Sesuai dengan ungkapan "tak kenal maka tak sayang ". Kecintaan kepada amal saleh bisa ditanamkan melalui kegiatan pendidikan. Dalam Islam dikenal prinsip pendidikan sepanjang hayat (long life education), yakni Minal Mahdi ilal-lahdi. Tapi yang terbaik dilakukan tentu sejak dini, sejak masih anak-anak atau masih muda. Pepatah menyebutkan, pendidikan sejak kecil ibarat memahat di batu, pendidikan sesudah tua ibarat menulis di air.

Batutulis di Sungai Ciaruteun, Bogor, usianya sudah ratusan tahun, tapi masih ada dan masih bisa dibaca. Belajar setelah tua biasanya susah ingat, tapi mudah lupa. Nabi saw. menjanjikan jika Allah bermaksud memberi kebaikan kepada seseorang, maka Allah akan menjadikan orang itu memahami agamanya dengan baik (H.R.Muslim). Pemahaman terhadap agama tentu tidak akan datang dengan sendirinya, melainkan harus diusahakan.

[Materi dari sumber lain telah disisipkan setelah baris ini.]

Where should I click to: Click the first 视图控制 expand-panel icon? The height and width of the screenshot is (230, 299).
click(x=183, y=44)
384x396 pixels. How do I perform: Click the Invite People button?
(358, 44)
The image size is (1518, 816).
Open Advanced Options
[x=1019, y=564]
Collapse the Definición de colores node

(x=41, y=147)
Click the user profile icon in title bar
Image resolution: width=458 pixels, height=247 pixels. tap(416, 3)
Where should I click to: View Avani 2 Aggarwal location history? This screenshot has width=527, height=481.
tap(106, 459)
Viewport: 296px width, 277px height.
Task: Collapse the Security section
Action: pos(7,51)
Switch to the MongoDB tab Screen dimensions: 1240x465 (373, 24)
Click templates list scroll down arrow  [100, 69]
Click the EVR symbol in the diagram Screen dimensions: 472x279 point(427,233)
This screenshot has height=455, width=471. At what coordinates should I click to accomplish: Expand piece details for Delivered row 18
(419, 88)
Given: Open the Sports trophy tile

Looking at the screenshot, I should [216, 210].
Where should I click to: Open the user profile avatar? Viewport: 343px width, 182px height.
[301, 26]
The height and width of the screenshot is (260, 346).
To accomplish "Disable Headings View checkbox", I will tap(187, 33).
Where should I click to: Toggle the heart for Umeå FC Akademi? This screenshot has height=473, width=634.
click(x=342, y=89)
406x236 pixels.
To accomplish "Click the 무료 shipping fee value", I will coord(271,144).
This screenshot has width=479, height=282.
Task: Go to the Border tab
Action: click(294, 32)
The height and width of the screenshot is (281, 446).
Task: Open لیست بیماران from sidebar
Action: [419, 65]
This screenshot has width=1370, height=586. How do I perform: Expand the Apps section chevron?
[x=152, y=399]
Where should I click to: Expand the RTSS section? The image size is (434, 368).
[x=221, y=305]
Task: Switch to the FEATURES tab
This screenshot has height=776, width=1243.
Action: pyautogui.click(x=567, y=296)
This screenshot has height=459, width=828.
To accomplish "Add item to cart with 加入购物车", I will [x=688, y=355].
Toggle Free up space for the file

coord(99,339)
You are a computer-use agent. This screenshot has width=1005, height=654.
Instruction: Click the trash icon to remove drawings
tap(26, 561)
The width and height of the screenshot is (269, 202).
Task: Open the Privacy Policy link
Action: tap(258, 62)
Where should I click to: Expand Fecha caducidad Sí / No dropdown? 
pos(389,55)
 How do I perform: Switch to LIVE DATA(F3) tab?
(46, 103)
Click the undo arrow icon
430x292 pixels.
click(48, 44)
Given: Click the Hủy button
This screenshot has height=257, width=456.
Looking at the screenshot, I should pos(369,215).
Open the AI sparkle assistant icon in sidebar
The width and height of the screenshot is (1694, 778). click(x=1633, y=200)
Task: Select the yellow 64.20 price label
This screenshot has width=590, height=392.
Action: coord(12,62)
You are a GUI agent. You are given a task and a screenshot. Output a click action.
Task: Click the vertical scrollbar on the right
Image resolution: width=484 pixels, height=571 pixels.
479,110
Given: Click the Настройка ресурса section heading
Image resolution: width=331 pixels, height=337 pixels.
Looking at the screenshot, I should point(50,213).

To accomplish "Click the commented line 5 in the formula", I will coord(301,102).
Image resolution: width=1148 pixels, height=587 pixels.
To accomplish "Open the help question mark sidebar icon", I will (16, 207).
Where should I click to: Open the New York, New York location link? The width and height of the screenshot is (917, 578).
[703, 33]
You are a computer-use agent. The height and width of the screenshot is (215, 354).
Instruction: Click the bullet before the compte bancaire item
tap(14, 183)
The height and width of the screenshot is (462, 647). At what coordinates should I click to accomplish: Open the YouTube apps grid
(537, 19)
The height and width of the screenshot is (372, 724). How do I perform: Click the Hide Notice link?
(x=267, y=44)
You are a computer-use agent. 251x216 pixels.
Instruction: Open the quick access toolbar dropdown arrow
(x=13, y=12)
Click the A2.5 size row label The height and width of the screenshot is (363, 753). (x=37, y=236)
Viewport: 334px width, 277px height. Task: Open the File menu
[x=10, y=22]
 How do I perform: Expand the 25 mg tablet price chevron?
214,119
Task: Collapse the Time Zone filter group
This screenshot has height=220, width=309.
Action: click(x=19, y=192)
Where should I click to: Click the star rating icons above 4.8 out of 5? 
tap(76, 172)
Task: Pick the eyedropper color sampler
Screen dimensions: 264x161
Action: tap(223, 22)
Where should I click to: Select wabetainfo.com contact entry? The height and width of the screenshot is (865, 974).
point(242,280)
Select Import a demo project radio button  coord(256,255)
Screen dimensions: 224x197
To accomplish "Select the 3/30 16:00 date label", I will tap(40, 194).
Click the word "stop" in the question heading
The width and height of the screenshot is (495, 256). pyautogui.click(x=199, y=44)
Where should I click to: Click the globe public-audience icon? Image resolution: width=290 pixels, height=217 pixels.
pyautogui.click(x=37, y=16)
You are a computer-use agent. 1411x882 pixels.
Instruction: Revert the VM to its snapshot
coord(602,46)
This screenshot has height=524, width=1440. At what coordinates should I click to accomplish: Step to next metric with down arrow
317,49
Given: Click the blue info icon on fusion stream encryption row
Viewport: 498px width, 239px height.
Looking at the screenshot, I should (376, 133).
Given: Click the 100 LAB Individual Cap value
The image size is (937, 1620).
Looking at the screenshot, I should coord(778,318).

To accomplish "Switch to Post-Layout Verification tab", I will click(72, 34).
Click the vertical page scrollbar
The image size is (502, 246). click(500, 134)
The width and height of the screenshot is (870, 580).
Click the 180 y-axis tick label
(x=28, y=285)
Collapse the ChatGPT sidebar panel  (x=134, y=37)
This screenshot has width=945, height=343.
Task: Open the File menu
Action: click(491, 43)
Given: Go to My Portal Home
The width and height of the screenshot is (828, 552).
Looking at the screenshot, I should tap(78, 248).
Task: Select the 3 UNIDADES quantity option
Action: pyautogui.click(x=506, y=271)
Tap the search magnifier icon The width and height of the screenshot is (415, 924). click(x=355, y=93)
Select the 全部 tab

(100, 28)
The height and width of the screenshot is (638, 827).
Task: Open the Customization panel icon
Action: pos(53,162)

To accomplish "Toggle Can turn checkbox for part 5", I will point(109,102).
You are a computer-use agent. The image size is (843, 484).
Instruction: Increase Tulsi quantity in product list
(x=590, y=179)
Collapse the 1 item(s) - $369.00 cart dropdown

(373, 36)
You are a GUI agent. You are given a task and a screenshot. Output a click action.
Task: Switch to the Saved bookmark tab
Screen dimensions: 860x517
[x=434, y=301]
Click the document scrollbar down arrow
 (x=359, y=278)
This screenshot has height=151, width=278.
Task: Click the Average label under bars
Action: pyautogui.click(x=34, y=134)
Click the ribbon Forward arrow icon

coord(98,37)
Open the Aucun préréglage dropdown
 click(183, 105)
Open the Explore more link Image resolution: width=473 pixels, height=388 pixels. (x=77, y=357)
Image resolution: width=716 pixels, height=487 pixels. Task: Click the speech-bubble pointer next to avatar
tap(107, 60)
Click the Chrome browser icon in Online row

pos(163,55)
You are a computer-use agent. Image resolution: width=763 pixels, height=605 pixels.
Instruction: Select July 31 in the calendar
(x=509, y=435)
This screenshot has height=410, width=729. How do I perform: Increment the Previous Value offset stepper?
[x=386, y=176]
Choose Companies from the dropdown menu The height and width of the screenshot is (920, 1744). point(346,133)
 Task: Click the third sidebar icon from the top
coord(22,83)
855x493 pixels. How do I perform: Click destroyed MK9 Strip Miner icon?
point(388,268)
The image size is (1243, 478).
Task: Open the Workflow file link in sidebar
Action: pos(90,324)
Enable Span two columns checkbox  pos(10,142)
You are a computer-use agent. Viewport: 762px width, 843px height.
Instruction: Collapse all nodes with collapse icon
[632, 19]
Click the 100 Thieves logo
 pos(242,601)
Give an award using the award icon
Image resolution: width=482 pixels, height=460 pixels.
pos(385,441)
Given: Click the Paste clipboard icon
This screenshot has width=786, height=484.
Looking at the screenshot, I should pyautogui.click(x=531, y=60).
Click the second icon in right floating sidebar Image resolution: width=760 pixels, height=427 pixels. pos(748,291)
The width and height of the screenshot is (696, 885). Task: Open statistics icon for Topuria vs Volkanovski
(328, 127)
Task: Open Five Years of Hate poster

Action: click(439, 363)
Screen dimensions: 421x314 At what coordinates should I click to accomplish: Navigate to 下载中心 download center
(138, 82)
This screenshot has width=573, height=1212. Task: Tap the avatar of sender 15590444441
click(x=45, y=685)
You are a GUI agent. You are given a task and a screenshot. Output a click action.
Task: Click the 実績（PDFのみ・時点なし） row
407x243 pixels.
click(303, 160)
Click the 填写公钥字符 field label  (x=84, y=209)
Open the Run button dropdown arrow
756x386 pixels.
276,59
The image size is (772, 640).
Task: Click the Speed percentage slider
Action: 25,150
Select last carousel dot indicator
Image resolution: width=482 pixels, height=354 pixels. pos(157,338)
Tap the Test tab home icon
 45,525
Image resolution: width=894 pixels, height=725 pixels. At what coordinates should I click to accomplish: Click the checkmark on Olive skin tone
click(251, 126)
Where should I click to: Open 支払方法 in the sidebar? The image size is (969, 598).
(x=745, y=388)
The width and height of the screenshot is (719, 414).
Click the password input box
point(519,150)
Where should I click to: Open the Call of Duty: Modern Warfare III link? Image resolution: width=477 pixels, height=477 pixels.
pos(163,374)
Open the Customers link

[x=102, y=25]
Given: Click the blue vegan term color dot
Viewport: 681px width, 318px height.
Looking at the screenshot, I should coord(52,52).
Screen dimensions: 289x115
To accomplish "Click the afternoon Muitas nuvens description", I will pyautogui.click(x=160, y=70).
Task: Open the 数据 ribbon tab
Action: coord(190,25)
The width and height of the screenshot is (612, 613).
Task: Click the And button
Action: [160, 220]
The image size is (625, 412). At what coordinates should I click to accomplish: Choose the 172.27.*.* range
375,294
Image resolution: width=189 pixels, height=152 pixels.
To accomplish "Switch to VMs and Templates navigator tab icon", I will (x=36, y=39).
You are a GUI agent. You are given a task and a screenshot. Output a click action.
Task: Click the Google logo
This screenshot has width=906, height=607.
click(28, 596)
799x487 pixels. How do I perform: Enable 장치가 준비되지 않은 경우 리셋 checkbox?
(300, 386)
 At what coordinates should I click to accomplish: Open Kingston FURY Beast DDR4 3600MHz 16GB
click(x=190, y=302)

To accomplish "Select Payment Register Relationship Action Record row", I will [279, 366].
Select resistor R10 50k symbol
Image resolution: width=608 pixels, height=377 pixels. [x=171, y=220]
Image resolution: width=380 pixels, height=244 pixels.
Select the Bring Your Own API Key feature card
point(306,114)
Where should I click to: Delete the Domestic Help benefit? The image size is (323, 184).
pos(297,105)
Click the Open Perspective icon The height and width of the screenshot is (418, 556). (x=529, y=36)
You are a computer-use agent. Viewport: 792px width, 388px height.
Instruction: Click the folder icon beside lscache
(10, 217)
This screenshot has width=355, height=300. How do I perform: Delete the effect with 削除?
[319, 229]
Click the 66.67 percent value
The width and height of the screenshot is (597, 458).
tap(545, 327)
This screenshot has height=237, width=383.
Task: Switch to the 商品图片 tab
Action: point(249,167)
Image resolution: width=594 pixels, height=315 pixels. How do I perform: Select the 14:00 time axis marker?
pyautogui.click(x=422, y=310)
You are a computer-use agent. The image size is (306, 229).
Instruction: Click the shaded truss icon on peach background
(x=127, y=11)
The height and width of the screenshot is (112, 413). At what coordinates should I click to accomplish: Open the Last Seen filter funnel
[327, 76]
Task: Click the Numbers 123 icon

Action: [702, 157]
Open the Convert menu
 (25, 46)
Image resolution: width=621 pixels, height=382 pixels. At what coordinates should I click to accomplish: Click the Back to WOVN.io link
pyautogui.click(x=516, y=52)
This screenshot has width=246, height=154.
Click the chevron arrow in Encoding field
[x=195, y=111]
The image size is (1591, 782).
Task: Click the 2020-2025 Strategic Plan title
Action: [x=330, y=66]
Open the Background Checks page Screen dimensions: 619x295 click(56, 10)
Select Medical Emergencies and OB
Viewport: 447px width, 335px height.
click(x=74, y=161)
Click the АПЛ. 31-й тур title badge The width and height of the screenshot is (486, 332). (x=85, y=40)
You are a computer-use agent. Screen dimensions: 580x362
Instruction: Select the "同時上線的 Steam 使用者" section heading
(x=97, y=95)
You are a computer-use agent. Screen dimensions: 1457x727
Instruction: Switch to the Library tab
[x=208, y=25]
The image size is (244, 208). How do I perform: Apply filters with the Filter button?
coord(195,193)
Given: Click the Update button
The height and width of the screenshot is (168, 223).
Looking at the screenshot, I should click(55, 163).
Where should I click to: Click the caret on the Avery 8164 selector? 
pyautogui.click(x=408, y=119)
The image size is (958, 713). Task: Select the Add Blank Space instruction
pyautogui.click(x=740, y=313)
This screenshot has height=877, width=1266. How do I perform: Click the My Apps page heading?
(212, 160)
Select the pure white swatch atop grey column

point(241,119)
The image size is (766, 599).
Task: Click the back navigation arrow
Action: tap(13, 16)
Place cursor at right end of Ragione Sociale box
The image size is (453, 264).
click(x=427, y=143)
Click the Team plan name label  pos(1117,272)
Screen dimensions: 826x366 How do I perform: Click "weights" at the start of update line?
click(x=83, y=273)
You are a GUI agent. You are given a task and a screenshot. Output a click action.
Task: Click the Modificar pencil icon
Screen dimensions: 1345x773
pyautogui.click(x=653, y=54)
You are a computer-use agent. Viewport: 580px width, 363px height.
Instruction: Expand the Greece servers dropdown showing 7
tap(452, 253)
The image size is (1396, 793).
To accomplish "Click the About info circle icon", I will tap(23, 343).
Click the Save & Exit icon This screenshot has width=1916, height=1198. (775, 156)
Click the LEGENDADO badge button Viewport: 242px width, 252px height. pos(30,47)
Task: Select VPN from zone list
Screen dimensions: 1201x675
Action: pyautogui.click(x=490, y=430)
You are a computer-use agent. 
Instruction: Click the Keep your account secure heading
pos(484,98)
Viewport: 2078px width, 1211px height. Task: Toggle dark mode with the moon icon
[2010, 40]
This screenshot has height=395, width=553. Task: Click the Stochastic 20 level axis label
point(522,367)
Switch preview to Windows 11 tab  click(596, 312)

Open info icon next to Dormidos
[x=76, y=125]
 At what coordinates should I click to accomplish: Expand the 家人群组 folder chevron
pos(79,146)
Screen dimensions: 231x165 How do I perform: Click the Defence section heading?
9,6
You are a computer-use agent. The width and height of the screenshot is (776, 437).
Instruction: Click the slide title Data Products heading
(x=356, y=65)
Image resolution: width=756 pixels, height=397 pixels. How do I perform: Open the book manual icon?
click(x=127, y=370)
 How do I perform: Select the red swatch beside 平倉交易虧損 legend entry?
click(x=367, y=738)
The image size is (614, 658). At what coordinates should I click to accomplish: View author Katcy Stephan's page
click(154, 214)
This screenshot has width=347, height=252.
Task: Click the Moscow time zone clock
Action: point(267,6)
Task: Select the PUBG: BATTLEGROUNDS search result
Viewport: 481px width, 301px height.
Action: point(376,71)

Target pendidikan di Indonesia dijabarkan dalam Trichotomi Pendidikan, yakni 3H: Head (kepala atau otak yang cerdas ), heart (hati yang beriman dan bertakwa yang akan melahirkan akhlakul karimah), dan hand ( tangan yang terampil). Singkatnya, membentuk SDM yang cerdas, takwa, dan terampil.

Tentu target tersebut sangat ideal, tapi sayangnya tidak dijabarkan dalam struktur kurikulum pendidikan nasional yang ideal pula. Sebagai bukti misalnya, mata pelajaran agama yang dialamatkan kepada heart (hati), hanya dialokasikan dengan jumlah jam belajar yang sangat minim. Berbeda kontras dengan alokasi jam belajar bagi mata pelajaran yang dialamatkan ke otak. Padahal, spektrum atau cakupan ajaran agama itu sangat luas.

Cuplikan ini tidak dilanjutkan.